**Exercise**
Could you set down exactly the lines of the data below, starting at the one that holds "Task: Toggle automatic" and ending at the one that holds "You are a computer-use agent. Image resolution: width=1536", both included, and only those?

**Records provided**
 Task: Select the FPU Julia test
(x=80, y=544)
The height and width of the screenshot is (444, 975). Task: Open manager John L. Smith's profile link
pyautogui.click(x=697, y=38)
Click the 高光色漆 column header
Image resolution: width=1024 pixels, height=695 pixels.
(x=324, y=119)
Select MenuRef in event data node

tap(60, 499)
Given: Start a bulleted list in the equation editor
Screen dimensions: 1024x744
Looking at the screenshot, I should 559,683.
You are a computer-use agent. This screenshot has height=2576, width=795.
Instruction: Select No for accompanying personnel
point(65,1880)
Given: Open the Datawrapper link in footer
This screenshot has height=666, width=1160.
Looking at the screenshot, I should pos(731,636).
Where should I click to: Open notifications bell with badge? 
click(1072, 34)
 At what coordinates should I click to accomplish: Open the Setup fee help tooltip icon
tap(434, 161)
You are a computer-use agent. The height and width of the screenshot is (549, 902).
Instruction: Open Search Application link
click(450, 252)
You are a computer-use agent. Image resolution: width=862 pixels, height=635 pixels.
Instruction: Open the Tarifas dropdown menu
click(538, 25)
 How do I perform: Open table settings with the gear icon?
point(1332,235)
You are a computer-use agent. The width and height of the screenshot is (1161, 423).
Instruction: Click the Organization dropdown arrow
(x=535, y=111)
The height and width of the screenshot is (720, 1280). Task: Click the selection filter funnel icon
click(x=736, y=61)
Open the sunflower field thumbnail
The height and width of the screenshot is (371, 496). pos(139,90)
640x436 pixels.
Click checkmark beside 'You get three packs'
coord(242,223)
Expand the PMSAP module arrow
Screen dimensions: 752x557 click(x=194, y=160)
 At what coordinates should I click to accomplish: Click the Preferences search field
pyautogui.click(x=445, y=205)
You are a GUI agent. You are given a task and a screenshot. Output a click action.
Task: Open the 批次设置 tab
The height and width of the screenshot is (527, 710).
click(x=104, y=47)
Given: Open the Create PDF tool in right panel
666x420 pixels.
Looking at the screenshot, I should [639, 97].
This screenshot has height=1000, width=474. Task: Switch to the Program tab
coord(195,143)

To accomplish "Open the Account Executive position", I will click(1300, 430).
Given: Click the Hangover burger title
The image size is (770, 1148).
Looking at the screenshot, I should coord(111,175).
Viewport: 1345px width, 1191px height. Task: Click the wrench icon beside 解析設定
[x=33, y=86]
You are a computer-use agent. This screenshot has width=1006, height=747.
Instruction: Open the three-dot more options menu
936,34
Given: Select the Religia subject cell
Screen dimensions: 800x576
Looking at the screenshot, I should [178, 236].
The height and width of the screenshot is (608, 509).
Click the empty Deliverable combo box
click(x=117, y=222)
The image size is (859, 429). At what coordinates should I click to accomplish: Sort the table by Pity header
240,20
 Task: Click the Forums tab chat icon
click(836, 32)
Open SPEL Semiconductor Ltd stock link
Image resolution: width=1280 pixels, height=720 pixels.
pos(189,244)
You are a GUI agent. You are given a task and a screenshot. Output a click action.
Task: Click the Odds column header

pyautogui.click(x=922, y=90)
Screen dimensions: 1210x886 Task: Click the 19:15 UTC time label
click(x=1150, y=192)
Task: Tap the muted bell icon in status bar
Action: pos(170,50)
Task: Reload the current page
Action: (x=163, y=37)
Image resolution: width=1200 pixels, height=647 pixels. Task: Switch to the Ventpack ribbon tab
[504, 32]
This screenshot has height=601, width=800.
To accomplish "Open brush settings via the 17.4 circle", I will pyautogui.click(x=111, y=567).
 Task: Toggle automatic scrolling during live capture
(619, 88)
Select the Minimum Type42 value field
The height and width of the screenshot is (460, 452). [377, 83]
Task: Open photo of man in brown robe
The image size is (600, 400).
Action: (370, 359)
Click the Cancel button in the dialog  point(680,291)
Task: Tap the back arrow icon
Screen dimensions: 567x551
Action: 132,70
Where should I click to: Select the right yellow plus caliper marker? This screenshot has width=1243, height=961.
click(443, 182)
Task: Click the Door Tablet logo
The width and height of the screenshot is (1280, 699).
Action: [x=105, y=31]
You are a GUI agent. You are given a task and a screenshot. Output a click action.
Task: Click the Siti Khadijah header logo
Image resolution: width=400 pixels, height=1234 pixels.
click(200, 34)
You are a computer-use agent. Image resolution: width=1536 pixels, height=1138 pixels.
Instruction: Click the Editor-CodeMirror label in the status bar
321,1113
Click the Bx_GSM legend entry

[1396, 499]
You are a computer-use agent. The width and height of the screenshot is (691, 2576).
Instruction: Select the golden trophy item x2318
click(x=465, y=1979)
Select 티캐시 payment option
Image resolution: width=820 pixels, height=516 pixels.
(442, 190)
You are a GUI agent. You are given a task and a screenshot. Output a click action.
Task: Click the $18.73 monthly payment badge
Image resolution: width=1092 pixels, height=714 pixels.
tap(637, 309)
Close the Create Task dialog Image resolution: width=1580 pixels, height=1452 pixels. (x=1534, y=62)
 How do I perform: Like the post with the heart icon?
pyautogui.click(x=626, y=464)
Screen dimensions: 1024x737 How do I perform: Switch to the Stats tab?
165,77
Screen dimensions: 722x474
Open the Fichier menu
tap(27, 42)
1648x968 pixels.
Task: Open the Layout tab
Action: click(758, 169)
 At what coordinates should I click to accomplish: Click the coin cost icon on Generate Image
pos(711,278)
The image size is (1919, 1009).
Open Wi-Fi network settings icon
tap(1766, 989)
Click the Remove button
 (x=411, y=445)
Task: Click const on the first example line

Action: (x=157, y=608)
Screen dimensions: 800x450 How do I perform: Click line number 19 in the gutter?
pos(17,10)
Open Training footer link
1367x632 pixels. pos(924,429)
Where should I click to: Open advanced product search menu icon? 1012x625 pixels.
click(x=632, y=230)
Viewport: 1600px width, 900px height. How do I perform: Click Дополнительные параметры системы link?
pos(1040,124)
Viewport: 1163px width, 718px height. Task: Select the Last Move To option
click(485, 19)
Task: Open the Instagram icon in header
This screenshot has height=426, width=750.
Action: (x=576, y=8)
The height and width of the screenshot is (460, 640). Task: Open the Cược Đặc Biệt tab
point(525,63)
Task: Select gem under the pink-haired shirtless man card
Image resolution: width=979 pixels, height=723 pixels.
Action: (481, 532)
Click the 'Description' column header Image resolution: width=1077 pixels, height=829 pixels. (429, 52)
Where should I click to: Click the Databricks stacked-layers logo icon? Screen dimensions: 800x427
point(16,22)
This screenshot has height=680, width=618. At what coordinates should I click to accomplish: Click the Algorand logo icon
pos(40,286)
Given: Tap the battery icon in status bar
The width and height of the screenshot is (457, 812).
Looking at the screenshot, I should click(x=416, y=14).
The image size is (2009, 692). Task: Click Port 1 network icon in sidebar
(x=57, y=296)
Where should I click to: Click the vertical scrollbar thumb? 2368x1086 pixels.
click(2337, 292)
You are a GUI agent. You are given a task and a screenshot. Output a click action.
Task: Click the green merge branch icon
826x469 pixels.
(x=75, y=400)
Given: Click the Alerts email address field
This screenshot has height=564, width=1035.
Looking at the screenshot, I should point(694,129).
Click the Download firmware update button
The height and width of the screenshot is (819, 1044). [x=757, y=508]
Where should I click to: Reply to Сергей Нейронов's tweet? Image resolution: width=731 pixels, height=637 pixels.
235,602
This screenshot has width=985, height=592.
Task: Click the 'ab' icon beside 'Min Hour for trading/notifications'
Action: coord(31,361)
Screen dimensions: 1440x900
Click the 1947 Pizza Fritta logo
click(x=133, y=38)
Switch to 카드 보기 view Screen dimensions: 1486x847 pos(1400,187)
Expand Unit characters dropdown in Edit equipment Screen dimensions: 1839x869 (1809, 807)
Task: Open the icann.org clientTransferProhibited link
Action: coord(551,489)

**Worked solution**
 Task: Toggle automatic scrolling during live capture
(619, 88)
Select the Minimum Type42 value field
The height and width of the screenshot is (460, 452). [377, 83]
Task: Open photo of man in brown robe
The image size is (600, 400).
Action: (370, 359)
Click the Cancel button in the dialog  point(680,291)
Task: Tap the back arrow icon
Screen dimensions: 567x551
Action: 132,70
Where should I click to: Select the right yellow plus caliper marker? This screenshot has width=1243, height=961.
click(443, 182)
Task: Click the Door Tablet logo
The width and height of the screenshot is (1280, 699).
Action: [x=105, y=31]
You are a GUI agent. You are given a task and a screenshot. Output a click action.
Task: Click the Siti Khadijah header logo
Image resolution: width=400 pixels, height=1234 pixels.
click(200, 34)
You are a computer-use agent. Image resolution: width=1536 pixels, height=1138 pixels.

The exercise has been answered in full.